(Stored data)
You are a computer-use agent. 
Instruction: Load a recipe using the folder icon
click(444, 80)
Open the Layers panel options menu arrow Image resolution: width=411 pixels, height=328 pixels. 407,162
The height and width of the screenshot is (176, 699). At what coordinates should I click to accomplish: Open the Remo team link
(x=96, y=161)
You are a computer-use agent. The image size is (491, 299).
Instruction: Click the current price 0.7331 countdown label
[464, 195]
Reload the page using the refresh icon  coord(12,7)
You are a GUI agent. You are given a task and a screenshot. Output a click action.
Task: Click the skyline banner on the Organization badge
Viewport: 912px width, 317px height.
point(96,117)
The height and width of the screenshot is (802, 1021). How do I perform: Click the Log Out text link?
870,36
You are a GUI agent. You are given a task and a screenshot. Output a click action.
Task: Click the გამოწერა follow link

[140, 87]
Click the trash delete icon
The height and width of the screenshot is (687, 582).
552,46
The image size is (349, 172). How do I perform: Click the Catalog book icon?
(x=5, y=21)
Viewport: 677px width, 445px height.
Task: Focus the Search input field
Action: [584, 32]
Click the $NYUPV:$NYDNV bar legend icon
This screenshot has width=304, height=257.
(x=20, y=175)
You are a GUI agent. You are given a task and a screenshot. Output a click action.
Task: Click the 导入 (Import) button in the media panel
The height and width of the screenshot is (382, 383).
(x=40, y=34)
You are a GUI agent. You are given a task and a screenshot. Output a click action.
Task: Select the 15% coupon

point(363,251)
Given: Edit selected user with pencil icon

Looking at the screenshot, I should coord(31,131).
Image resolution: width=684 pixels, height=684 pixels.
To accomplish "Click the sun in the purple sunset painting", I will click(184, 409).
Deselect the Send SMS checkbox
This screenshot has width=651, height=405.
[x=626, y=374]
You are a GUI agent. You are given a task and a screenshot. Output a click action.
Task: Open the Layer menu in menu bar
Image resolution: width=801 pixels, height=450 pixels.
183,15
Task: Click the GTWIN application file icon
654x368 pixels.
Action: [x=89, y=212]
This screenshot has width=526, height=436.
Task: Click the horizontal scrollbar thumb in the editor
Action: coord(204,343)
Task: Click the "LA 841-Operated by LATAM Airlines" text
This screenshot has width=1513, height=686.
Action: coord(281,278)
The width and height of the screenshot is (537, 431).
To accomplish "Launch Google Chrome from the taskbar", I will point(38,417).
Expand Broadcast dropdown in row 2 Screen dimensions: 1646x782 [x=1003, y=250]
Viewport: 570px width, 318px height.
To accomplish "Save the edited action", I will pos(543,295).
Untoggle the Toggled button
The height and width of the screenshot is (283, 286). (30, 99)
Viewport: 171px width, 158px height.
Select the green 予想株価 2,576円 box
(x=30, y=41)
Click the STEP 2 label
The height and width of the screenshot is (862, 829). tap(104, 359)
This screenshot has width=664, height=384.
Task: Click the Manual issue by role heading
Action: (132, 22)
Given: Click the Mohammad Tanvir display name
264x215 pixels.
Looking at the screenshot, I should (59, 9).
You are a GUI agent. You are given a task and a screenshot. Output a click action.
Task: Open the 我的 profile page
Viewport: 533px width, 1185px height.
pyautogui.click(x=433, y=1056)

=== Problem requirements ===
Across the data, pull every line containing the string "page".

=== Response to the exercise ===
Reload the page using the refresh icon  coord(12,7)
Task: Open the 我的 profile page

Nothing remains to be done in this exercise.